SUMMER STUDIO: THE LIGHT POURS OUT OF ME
19 - 21 January 2016
Curated by Leslie Eastman
Closing Drinks | Thursday 21 Jan, 6 – 8pm
Studio Residency | 22 Dec 2015 – 21 Jan 2016
Emily Yuting Chen
Summer Studio supports two emerging artists who blur the lines between the creation, installation and exhibition process. Our 2016 resident artists are recent honours graduates from MADA (Monash University Art, Design & Architecture).
IMAGE | Emily Yuting Chen, Blinding Gaze, 2016, video still | Image courtesy of the artist.
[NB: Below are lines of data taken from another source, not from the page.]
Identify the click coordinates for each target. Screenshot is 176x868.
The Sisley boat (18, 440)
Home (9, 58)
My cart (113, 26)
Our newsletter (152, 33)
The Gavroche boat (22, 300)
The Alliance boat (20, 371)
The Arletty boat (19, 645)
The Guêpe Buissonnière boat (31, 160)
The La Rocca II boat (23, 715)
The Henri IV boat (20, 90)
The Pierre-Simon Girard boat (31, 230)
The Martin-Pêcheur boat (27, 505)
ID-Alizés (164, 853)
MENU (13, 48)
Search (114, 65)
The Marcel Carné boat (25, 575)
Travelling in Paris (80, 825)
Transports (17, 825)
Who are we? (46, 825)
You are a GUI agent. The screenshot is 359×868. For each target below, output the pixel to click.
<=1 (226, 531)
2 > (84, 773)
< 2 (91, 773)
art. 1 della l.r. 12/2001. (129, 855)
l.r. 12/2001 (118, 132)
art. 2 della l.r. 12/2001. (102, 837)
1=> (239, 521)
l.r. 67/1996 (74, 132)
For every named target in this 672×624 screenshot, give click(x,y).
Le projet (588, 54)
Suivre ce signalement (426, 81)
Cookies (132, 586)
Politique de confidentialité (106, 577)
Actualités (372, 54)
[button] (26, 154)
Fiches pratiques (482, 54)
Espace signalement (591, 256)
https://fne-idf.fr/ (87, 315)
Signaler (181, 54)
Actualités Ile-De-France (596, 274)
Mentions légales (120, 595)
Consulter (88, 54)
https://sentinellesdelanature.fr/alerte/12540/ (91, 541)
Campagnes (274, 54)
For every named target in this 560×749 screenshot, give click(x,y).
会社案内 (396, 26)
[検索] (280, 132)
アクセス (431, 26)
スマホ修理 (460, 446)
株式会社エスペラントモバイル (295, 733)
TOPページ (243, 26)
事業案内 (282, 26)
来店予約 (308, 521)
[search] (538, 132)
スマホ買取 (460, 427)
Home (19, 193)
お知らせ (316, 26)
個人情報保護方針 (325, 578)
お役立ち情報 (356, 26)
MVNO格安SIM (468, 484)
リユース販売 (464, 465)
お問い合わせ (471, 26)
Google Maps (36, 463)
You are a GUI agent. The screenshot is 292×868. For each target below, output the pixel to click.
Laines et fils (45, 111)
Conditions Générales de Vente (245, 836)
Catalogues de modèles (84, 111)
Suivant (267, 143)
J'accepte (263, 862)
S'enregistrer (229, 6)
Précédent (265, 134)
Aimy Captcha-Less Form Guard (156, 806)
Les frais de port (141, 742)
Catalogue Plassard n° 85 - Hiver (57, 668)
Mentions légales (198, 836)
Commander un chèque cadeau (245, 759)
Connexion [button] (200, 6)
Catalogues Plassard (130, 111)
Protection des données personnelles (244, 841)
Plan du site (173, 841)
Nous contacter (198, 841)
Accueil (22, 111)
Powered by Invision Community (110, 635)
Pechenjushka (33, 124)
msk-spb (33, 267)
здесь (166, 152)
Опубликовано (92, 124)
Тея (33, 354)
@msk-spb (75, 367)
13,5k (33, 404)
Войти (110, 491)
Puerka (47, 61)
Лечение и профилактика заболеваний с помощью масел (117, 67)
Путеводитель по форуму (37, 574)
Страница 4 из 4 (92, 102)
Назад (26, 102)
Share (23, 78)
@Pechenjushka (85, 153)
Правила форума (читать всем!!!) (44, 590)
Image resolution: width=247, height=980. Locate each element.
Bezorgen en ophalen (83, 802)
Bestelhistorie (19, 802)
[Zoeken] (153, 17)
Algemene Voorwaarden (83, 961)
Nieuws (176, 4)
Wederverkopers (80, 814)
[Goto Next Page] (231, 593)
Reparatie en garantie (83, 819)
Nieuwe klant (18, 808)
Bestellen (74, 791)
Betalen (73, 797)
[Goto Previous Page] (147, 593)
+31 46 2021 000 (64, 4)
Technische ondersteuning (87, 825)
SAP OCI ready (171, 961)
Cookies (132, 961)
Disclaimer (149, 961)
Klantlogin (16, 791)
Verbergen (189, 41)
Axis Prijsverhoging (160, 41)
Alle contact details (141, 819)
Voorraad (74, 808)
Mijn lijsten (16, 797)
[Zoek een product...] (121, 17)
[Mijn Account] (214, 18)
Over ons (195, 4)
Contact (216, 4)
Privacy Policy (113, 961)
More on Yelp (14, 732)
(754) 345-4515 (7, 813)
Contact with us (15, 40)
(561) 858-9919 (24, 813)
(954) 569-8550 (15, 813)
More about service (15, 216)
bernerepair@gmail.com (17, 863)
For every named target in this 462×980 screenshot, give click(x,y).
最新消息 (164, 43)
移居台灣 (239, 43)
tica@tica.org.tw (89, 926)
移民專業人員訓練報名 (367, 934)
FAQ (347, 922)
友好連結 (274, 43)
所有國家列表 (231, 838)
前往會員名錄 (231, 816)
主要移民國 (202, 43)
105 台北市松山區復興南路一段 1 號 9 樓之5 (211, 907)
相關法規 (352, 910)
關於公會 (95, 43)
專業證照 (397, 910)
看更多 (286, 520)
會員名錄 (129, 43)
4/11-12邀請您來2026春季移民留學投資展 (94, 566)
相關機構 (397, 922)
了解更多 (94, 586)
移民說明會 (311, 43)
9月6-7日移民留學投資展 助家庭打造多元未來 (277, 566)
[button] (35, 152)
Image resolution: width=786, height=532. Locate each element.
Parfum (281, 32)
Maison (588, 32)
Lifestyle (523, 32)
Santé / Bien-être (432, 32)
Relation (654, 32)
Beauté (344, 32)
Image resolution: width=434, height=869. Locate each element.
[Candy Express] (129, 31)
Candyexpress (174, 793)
MECHANICS, FLUIDS, HORIZONS, KINETICS: THE LIGHT POURS OUT OF ME
Water sits in a plastic bag inside a box. This box has a light and a screen and a motor. It is a kind of image machine – a technologically defunct projector/viewer of some kind, intended for viewing 35mm slides as if on a television, or in a lab. Here it is attempting to fulfill its mechanised imaging logic – we watch its shudders as it clicks through its loop, only here there is no sequenced narrative of images. Rather, we watch it engage in a time-loop of internal self-imaging, a closed circuit. What are we looking at? Spots, dark in the centre, translucent on the outside, congeal and melt. Slowly, too slowly sometimes to hold my attention. On the wall another liquid image shines, this one looks like molten gold. It shines out of another projector, one that is also imaging itself, or rather its golden light and the analogue index of the drops of water on its internal mirrors. These analogues are super-seductive as images, but that is only part of their purpose.
The temporality invoked here through these machine images, resists the narrative continuum of representation, rather it is a temporality created as micro scenes of variable continuities – time understood through waiting for a drop of water to expire, and reform. Emily told me that for her this work was about the horizon – about a line of demarcation between light and its absence, and about an intrusion of light into space. This can be seen in the third projection, a video of a white screen of some sort, tantalisingly offering glimpses of some exterior space – or is it just that we can hear what we think is an exterior and that makes us think there is an outside? All of this comes to end however when we witness what is evidently another machine that is somehow making this image, fall out of the frame. End of loop.
This horizon then is one of an eternal return – a repetition that does not offer up a reassuring end, a repetition that does not even have a convincing surety about its own means of production. The matter that forms the content of these images comes with a certain fatal potential for the machines that produce them. And these machines in their flawed and pathos driven mechanicalism deliver this return. Projection/ condensation form a loop. Reflection/anticipation form a loop. They offer us a defamiliarised materiality of the image, one that is neither organic nor a seamless extension of their mechanics. It is a materiality formed in the matter of the repetition of the machine.
These two installations by Jordan Mitchell-Fletcher and Emily Chen offer a kind of parallel experience: ground/horizon, dissipation/defraction, kinetics/mechanics. They ask us to consider what comes first: sensibility or materiality? And can we distinguish between these matters/concepts if all thinking is an event of materiality?
- Fiona Macdonald
Fiona Macdonald is an artist and writer, and the BFA Honours Coordinator at MADA, Monash University.
Emily Yuting Chen’s practice explores the property of light reflexively through the mechanism of technological apparatuses such as the slide projector and flatbed scanner. Yuting Chen aims to materialise and sustain the intangible qualities in sensory encounters between forms of technology in part to reflect on the mechanism of human perception. Investigating the abstract language generated during the transmission of one medium to another, the work amplifies what emerges out of this deconstructive exchange – a living system that is generated by its own disintegration.